Imperium в отличие от potestas означал власть государственности, императивную и нормирующую. Такая власть заново создавала традицию и диктовала законы. «Солнечная» энергия этой власти освещала весь мир, который становился «империей Солнца». «Темная» периферия постепенно завоевывалась этой силой, свет побеждал мрак и беспорядок. Еще задолго до Александра Великого фараон Эхнатон уже имел подобную идею империи, теократическую, но не философскую по своей сути. Основанием для империи служил единый бог, а не сущностное и организованное единство людей как разумных существ. Таким сущностным единством мог быть только «логос», и тогда империя могла стать материальной реализацией этой логической сути, единой и универсальной, что и выполнил впоследствии Александр.

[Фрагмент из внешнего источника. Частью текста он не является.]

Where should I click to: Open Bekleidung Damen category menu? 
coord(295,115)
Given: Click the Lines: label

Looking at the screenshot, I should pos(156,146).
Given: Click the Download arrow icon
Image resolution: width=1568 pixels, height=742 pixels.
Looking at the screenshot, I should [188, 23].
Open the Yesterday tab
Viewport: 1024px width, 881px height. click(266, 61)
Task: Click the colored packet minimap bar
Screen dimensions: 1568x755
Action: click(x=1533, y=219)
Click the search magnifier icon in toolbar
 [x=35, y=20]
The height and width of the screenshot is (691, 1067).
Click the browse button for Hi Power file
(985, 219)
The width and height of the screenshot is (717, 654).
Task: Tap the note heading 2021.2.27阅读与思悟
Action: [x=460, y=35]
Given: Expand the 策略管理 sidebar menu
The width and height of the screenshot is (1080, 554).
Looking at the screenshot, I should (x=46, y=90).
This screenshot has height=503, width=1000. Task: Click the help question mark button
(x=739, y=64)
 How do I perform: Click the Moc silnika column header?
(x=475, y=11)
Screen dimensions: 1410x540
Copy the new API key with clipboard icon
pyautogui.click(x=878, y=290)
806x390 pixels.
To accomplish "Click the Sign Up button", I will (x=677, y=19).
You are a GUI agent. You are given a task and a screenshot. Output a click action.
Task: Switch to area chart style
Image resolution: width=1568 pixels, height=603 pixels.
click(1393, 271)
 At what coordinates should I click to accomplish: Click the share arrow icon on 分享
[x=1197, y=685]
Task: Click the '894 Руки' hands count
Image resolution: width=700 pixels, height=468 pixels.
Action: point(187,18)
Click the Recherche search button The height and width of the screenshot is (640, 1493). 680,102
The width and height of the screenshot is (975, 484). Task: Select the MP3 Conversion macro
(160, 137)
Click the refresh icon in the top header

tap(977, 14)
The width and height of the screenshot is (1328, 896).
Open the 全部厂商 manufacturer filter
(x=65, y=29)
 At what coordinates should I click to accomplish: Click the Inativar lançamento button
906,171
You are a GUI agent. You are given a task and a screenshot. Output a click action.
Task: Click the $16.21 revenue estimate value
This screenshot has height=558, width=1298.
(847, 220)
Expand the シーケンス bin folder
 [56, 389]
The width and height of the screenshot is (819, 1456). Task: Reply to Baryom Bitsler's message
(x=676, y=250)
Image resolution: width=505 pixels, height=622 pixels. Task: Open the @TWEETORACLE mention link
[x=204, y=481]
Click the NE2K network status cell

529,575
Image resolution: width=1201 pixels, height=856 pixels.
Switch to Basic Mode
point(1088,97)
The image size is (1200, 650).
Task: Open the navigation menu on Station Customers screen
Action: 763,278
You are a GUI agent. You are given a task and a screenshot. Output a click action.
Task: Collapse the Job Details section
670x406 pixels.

Позже идея такой империи, покоящейся на трансцендентном фундаменте, через апостола Павла и еврейских пророков перешла к христианству, превратившись здесь уже в идею универсальной Церкви. «Политически же на Земле и доныне продолжает действовать одна только одна философская идея, восходящая к Сократу. Она детерминирует действия и политические образования, стремящиеся к реализации универсального государства или Империи»65. Идея неоднократно воплощалась в «тело» земных империй и законов, управляющих земным же миром: римский политический прагматизм, даже сдобренный эллинистической философией, всегда оставался по сути «телесным»: религиозность, будучи вовлеченной в сферу государственности, неизбежно уступала ей инициативу.
Языческая империя мало интересовалась религиозной составляющей и теорией императорского культа, и нигде этот культ не сумел создать собственного богословия или догматики. Это был чисто практический способ проверки гражданских чувств и своеобразное манипуляторное обоснование императорской власти как технико-политической формы. Важна была не религиозная часть всех этих церемоний, а только ее практический смысл. Индивидуальная воля должна была подчиняться коллективной воле, чтобы преобразовать мир.
Однако не ритуальные процедуры присвоения Римом чужих богов играли главную роль в процессе духовного единения империи. Сами императоры в качестве сакрально-политических фигур явили собой объект поклонения и консолидации. Ж. Пиренн замечает: культ царя, установленный, чтобы упрочить всемогущество верховного правителя, порождал новую знать, состоявшую из чиновников, полностью подконтрольных царю66. Реформы Диоклетиана и Константина породили систему, где главным стало использование привилегированного положения в государстве. Чиновничий аппарат, опираясь на унифицированную идеологию, создавал централизованное пространство власти на всем пространстве Империи.